Templates for Hospice Aid-in-Dying Policies

◊Comprehensive Participation
◊Selective Participation
◊Non-Participation

Developed by the Academy of Aid‑in‑Dying Medicine and End of Life Choices New York, in collaboration with the New York Implementation Hospice Subcommittee.

These templates are tools for hospices across the United States, helping navigate the compliance, ethical, and operational complexities of caring for patients who are considering or completing medical aid in dying. They outline models along a spectrum of participation—from Comprehensive to Selective to Non-Participation—so each hospice can align its policies with state laws, organizational values, and clearly-stated clinical staff practices.
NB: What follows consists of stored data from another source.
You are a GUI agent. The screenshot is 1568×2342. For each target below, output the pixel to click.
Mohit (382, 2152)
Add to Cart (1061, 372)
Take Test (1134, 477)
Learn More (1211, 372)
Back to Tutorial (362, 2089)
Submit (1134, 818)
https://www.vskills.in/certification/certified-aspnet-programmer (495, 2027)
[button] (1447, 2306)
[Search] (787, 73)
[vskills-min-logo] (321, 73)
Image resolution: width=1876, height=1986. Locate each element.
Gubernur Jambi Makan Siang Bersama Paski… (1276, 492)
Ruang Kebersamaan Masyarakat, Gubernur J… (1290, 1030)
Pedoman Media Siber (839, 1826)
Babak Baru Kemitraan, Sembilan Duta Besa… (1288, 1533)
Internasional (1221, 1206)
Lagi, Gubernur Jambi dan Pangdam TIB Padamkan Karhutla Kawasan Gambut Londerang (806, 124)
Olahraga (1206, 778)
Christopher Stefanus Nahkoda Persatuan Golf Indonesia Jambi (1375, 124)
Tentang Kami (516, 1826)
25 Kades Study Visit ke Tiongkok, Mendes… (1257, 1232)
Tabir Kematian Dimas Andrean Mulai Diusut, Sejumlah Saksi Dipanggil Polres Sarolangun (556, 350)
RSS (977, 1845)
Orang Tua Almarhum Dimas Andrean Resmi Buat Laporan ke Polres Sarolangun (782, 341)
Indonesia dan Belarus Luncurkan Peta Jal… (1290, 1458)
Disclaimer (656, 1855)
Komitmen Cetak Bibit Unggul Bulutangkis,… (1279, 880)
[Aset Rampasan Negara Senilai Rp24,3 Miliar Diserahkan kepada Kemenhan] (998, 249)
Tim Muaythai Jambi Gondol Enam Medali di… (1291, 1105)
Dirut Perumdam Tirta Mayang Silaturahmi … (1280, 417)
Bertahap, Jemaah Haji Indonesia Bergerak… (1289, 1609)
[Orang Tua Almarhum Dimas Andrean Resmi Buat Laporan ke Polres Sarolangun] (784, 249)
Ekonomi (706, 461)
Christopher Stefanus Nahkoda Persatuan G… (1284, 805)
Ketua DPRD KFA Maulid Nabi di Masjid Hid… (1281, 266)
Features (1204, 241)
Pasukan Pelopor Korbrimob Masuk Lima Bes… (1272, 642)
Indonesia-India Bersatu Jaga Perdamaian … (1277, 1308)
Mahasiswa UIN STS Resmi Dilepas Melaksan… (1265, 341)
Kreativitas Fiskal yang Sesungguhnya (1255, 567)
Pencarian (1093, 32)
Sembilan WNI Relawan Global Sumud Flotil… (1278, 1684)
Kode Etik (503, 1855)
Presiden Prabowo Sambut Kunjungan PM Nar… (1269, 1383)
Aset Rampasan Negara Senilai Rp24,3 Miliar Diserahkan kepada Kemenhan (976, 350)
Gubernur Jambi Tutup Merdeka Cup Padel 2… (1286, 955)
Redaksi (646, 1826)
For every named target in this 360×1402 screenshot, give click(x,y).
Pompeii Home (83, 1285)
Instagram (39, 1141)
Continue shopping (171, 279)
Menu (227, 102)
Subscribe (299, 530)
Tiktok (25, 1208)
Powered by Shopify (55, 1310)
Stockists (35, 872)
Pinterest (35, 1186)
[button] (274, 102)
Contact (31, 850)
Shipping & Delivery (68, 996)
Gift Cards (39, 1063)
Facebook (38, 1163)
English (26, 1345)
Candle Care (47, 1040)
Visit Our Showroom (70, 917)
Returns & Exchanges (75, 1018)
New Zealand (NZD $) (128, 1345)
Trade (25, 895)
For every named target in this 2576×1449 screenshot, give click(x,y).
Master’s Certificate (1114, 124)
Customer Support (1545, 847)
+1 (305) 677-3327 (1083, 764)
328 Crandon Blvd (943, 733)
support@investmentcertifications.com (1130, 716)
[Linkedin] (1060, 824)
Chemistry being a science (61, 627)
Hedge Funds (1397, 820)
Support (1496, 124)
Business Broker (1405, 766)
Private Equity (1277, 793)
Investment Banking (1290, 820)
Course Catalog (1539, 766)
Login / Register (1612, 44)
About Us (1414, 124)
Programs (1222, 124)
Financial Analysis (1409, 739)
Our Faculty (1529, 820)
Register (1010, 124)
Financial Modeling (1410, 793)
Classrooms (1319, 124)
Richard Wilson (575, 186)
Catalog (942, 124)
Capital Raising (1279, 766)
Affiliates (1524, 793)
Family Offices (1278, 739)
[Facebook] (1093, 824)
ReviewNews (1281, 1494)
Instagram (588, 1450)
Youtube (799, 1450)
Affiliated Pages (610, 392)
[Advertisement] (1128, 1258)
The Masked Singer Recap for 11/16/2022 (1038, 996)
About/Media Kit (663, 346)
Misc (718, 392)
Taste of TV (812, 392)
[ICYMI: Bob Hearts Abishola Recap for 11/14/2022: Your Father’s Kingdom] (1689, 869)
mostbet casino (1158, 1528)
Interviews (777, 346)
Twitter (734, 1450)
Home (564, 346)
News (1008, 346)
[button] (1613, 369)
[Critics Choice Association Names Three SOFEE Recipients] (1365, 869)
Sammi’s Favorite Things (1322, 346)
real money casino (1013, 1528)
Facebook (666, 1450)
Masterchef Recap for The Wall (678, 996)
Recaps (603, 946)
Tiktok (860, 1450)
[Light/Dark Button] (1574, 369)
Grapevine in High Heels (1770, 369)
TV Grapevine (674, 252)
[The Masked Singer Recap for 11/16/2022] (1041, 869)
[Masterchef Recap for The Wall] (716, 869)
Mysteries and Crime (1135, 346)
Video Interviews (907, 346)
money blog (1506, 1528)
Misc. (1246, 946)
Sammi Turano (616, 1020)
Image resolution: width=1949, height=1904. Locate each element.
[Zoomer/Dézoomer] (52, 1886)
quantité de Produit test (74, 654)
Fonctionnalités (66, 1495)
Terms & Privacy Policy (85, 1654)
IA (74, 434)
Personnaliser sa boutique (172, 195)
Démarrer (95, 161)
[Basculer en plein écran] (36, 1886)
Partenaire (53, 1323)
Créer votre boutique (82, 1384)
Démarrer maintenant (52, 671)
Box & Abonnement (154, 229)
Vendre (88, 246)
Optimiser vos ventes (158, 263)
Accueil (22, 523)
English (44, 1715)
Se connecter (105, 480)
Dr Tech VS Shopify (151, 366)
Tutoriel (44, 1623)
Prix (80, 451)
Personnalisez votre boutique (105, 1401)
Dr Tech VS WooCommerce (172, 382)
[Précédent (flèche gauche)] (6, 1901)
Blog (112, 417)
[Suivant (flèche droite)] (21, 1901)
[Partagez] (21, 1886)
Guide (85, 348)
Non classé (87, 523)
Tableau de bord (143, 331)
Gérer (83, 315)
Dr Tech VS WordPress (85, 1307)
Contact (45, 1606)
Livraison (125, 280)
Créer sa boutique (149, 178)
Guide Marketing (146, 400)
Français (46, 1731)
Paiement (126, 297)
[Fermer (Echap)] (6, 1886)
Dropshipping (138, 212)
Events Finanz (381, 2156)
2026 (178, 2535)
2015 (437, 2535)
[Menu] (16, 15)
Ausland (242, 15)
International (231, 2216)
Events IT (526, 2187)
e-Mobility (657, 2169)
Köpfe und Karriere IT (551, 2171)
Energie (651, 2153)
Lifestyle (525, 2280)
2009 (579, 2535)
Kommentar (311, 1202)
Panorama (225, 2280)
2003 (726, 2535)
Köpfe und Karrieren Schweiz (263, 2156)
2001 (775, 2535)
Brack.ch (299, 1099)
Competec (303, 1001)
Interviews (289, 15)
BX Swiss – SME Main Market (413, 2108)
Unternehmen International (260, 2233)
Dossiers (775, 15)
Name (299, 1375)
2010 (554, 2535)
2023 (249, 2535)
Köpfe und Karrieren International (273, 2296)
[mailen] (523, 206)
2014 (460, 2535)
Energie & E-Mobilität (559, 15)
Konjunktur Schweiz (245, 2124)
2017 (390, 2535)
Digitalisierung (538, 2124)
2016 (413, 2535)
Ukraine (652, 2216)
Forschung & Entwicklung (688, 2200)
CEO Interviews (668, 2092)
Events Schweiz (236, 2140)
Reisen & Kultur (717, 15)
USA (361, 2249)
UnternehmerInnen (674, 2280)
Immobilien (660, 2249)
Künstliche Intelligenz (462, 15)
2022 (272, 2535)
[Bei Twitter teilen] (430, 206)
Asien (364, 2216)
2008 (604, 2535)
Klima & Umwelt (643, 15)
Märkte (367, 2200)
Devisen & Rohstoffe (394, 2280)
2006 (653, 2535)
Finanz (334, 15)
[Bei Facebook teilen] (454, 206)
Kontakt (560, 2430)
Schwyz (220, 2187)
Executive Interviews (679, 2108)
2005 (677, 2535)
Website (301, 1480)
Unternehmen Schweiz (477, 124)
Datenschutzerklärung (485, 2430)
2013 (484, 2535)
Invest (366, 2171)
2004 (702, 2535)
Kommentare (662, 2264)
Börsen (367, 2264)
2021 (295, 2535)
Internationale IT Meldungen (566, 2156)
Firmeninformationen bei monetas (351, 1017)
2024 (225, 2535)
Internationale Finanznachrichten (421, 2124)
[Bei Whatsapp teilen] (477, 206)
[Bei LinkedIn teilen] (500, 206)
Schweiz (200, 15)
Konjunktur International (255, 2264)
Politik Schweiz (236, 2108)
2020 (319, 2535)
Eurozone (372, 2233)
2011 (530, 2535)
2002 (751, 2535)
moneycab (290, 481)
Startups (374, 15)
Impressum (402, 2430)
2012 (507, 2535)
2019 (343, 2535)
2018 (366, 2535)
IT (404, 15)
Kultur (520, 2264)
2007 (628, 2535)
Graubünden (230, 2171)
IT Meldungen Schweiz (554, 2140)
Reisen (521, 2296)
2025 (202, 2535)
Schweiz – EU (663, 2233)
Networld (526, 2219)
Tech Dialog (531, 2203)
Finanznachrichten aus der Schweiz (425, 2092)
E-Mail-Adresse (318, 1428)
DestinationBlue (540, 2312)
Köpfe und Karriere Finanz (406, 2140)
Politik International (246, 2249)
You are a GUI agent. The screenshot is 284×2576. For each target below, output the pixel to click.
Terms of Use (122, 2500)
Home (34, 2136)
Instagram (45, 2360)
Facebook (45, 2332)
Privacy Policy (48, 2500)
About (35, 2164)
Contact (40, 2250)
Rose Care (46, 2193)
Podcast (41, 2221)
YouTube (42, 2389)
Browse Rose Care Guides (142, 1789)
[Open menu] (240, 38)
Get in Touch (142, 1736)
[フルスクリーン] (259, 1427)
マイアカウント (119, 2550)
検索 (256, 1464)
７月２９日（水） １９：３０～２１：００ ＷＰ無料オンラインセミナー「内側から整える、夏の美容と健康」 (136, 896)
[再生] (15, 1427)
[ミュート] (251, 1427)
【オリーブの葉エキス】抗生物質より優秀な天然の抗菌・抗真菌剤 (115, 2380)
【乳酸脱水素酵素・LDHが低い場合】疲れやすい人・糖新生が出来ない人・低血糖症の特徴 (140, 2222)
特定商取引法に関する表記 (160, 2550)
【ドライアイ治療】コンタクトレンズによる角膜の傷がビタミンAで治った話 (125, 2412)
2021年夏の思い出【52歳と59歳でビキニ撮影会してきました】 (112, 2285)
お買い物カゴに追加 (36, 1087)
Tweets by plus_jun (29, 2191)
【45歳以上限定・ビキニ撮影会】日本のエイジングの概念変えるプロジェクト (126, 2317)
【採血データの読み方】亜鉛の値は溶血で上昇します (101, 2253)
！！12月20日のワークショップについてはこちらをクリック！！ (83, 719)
Policies for Three Levels of Participation in Medical Aid in Dying

Comprehensive Participation

For broader participation in medical aid in dying, outlining physician, staff, and team roles while supporting coordinated care for patients and families.

Selective Participation

A middle path for hospices that provide information, education, and supportive care while referring patients to community physicians for the formal aid-in-dying process. Clarifies staff practices that are permitted, limited, or referred out.

Non-Participation

For hospices that decline participation in medical aid in dying, while affirming non abandonment, clear communication, and continued hospice care for patients who may consider or complete aid in dying through outside providers.